With the images left out, print every entry that follows exactly.

Screenshot grounding data
━━━━━━

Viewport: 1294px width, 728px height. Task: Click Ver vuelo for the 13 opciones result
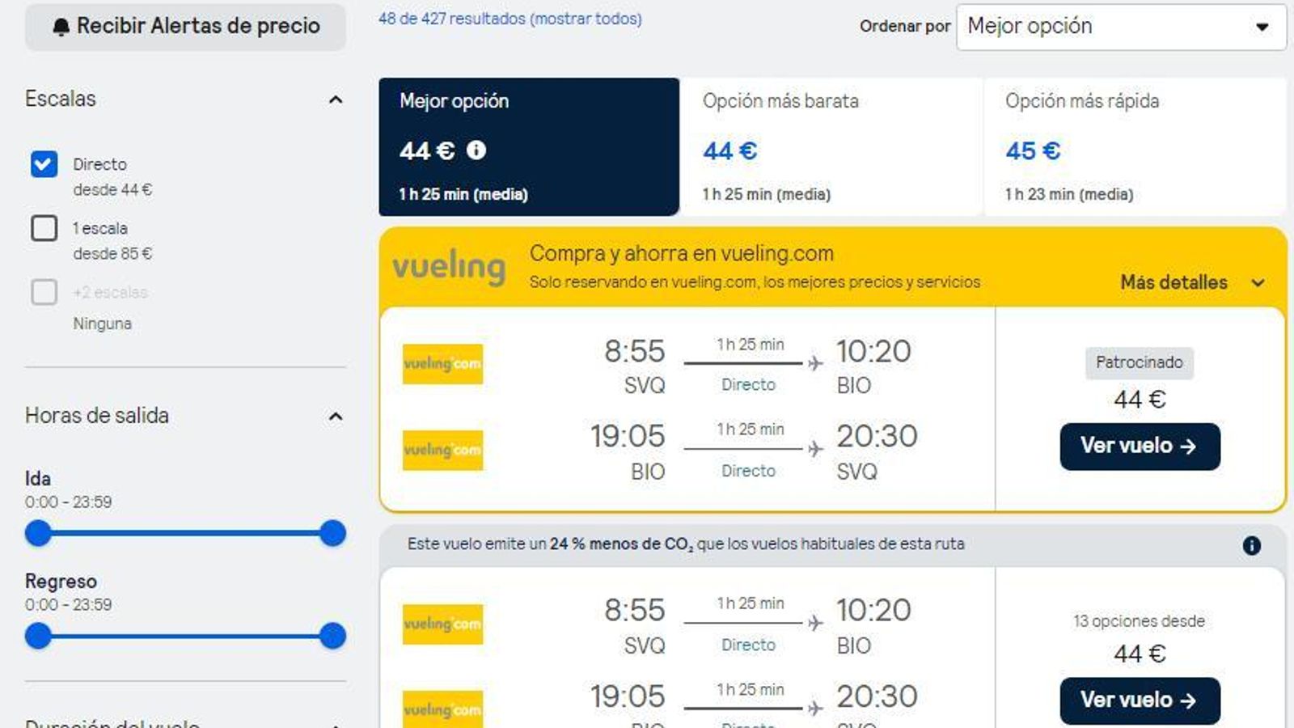pos(1140,700)
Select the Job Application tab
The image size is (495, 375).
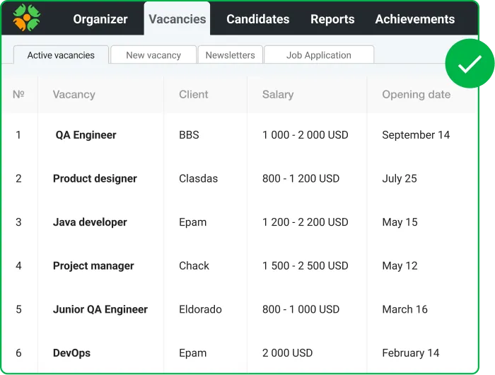click(x=318, y=55)
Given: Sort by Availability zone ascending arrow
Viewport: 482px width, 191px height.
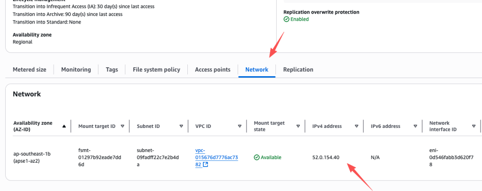Looking at the screenshot, I should click(x=64, y=126).
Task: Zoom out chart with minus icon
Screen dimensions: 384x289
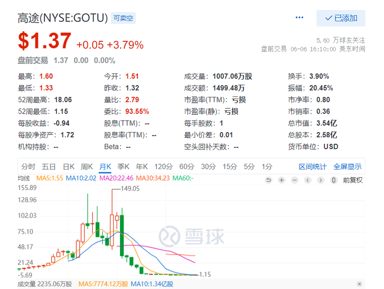Action: (x=295, y=181)
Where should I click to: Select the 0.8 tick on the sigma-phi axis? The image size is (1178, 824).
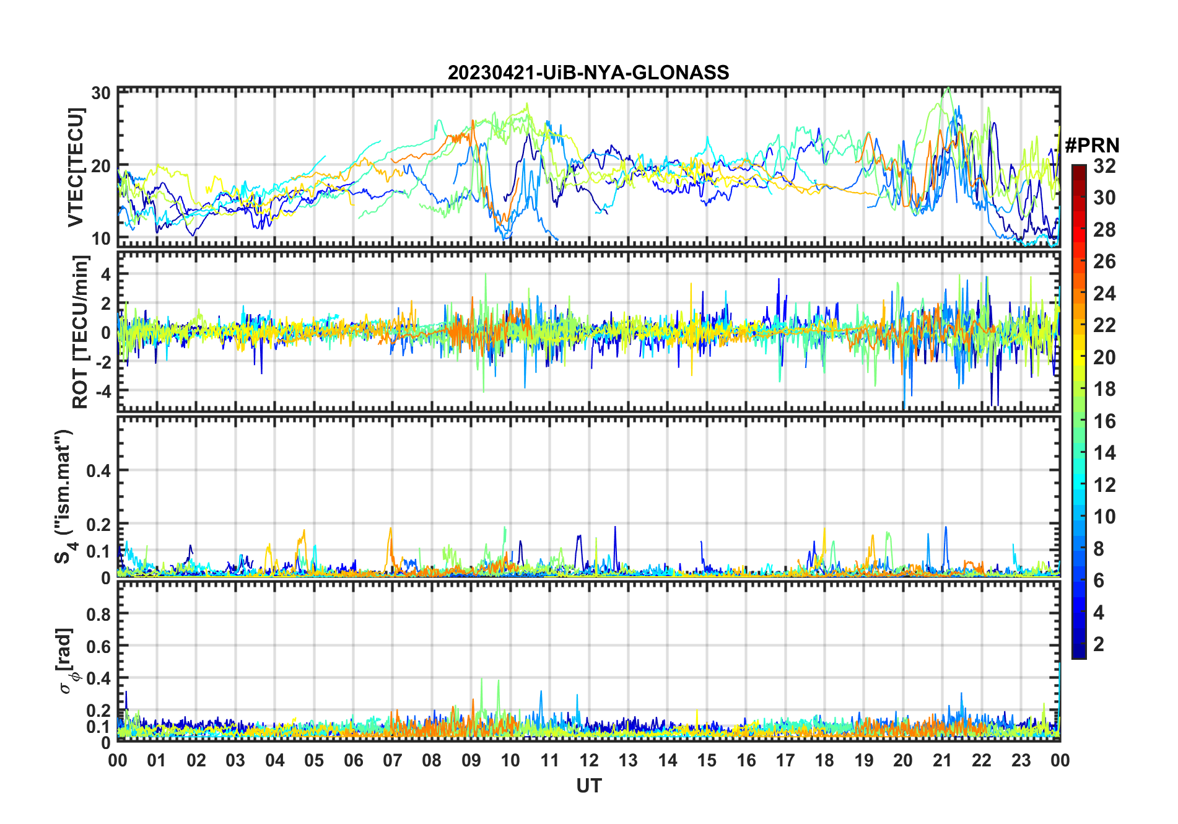pos(98,614)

━━━━━━

Task answer —
Viewport: 1294px width, 728px height. Task: Click Ver vuelo for the 13 opciones result
pos(1140,700)
Select the Job Application tab
The image size is (495, 375).
click(x=318, y=55)
Given: Sort by Availability zone ascending arrow
Viewport: 482px width, 191px height.
Looking at the screenshot, I should click(x=64, y=126).
Task: Zoom out chart with minus icon
Screen dimensions: 384x289
Action: (x=295, y=181)
Where should I click to: Select the 0.8 tick on the sigma-phi axis? The image size is (1178, 824).
pos(98,614)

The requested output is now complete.